A fascinating recent BBC Inside Science show explored a tendency to ascribe an evolutionary purpose to anything and everything related to human behaviour and physical characteristics. As Professor Alice Roberts pointed out, this tendency is decidedly Panglossian. According to Roberts (paraphrasing Voltaire): “Legs were clearly intended for breeches, and we wear them. Things cannot be other than they are. Everything is made for its best purpose.”

This logic, as psychologist David Canter argued, becomes circular: “Something occurs, and because it occurs it must have a function, and therefore it occurs because it has that function.”

But, he says, “human behaviour is much more subtle and complex than that.”

This Panglossian thinking may be more widespread than we think. It occurs not just among evolutionary theorists, who come up with compelling stories that seem to explain everything. But these stories make it difficult to consider alternative explanations.

A very similar idea comes up when thinking about institutional and culture change. Many of us seem to have a default mode, a sense of equilibrium that is defined by the status quo. Whenever there are changes to the status quo, we demand an explanation for the change, however small it may be. Small changes, the assumption goes, always signify bigger changes in the pipeline. But unlike Voltaire’s Dr Pangloss character, and his absurd, satirised optimism, our reaction to change is quite often not at all optimistic. We see these small changes as proof points in some broader narrative in which we’re the victim.

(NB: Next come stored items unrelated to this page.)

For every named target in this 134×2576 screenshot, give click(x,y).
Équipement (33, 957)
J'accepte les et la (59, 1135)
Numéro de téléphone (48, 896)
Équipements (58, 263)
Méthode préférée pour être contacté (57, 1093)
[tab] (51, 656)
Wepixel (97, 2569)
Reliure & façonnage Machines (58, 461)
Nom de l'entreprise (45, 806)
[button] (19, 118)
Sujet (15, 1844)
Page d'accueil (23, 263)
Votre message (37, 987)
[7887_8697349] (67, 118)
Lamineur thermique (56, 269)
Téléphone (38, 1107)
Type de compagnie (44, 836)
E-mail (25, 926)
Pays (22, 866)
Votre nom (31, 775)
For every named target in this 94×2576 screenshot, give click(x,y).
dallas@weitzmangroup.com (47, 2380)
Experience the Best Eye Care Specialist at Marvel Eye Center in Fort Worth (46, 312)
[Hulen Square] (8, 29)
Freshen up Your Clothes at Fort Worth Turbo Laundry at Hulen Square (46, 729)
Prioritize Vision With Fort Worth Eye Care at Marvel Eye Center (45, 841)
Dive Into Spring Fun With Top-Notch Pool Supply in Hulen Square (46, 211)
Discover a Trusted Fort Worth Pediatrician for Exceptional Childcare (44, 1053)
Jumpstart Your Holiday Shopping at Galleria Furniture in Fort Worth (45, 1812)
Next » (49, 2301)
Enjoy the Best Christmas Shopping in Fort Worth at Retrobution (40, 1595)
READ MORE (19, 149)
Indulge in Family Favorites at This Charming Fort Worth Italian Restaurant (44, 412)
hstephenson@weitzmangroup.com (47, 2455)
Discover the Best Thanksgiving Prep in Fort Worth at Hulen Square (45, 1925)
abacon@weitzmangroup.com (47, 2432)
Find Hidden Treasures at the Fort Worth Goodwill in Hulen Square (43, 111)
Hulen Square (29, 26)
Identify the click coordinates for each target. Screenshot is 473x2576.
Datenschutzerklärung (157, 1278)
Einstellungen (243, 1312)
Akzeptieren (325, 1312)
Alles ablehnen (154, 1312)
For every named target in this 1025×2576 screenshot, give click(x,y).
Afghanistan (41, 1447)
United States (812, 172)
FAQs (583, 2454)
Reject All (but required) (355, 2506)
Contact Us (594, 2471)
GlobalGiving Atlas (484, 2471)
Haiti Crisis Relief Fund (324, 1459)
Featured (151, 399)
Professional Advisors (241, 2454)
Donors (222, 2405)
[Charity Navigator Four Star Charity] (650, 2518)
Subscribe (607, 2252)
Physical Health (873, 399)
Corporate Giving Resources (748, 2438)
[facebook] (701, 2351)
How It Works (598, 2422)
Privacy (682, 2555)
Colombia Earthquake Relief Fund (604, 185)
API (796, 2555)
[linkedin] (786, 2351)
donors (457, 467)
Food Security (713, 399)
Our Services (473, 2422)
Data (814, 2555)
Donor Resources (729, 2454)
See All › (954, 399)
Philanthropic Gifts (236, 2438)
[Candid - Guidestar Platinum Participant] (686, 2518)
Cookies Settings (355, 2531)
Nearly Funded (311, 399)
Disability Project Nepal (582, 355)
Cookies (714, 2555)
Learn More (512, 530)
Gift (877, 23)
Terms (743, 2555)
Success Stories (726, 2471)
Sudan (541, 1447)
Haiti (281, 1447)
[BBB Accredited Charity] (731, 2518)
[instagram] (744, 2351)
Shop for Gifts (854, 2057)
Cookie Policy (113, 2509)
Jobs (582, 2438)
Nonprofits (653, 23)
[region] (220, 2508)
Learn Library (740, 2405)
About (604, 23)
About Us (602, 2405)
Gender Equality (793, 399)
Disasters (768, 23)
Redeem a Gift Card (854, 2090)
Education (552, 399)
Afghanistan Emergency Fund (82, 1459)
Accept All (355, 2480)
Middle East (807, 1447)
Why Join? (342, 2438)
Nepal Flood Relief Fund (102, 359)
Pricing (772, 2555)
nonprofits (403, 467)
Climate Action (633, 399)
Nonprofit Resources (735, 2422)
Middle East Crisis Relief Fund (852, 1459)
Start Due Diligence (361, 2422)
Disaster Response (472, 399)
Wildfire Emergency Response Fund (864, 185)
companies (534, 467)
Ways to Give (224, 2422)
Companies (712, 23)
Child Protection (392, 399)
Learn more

A client once told us the story of a call centre in Liverpool whose parent company was acquired by another company. When the new owners visited the centre, the mood was despondent. Eventually they learned that everyone in the centre thought they were about to lose their jobs – even though they weren’t, and there was no indication that they might. There was simply a story within the organisational culture that whenever there was a change in management, their jobs were on the line.

The point is, there is always a narrative – whether it be an evolutionary narrative or a business one. We’re never content to accept a small change as isolated, or a certain fact as random. There’s always a story, and if we don’t know it is, we’ll make one up. That’s why telling facts as stories can influence behaviour so powerfully, because the fact itself is rarely the most influential aspect of change. What matters is how it’s interpreted.